Amata attends inauguration of Marshalls president

U.S. Congresswoman Uifa'atali Amata of American Samoa, right, with Marshalls President Hilda Heine and her husband, Tommy Kijiner.

U.S. Congresswoman Uifa’atali Amata of American Samoa, right, with Marshalls President Hilda Heine and her husband, Tommy Kijiner.

WASHINGTON, D.C. (Office of the American Samoa Congressional Delegate) — A crucial House Natural Resources subcommittee hearing Thursday examining Congresswoman Amata’s bill to restore self-determination to American Samoa, was followed by a snowstorm grounding most flights out of Washington on Friday, which caused a delay to the start of Congresswoman Uifa’atali Amata’s long trip to Majuro. Connecting in Honolulu with an early morning departure to Majuro and crossing the International Date Line, she arrived in the Marshall Islands’ capital shortly after the ceremonies began for the inauguration of President Hilda Heine and her cabinet, and was delighted to attend.

Amata attended in her capacities as vice chair of the House Foreign Affairs Committee’s Subcommittee on the Indo-Pacific, and as a member of the House Natural Resources Committee where she served as chair of the Indo-Pacific Task Force. She also is a co-chair of the Congressional Pacific Islands Caucus.

Upon arrival at the ceremony, she was announced by the President and greeted with warm applause by inaugural attendees.

Foreign dignitaries in attendance included delegations from Japan, Taiwan, Palau, the Federated States of Micronesia and the United States.

The U.S. delegation was led by Ambassador Chantale Yokmin Wong of the U.S. Asian Development Bank, with Assistant Secretary of the Interior Carmen Cantor, and White House Deputy Assistant to the President, Erika Moritsugu, who is Asian American and Pacific Islander Senior Liaison.

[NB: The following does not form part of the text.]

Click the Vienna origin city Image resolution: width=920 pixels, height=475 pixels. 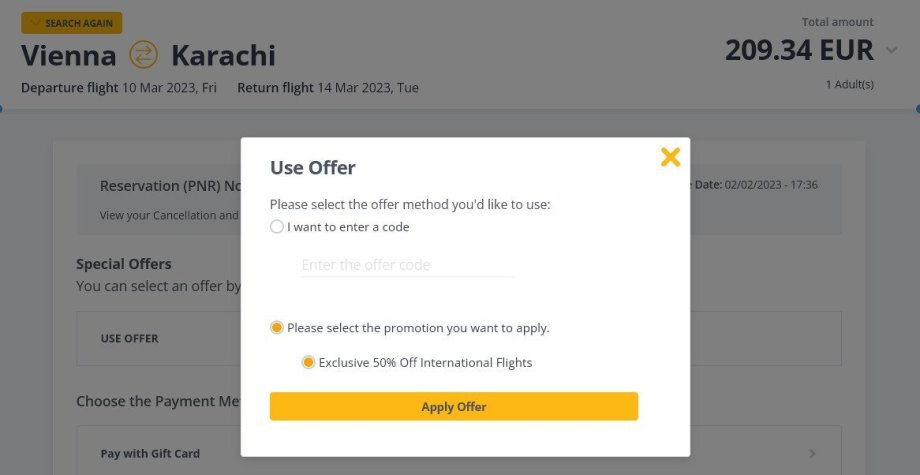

“This was a long trip for a short stay,” said Congresswoman Amata, “but it was important to me because my family lived in the Marshall Islands for four years in the early 1960s, when my father served as the first Pacific Islander appointed as head of government of the Marshall Islands in that period of its association with the United States. Indeed, I am a relative of the President by the marriage of her first cousin Elma to my oldest brother. So, the blood of the Marshall Islands flows through the veins of my nieces and nephew and their children, and I was honored and blessed to attend.”

Congresswoman Amata also expresses her condolences to the people of the Marshall Islands upon the recent passing of Iroij Ambassador Phillip Kemioañ Kabua, as she conveyed personally speaking to outgoing President David Kabua. The late Ambassador Kabua has served in several key positions and repeatedly as an ambassador for the RMI government.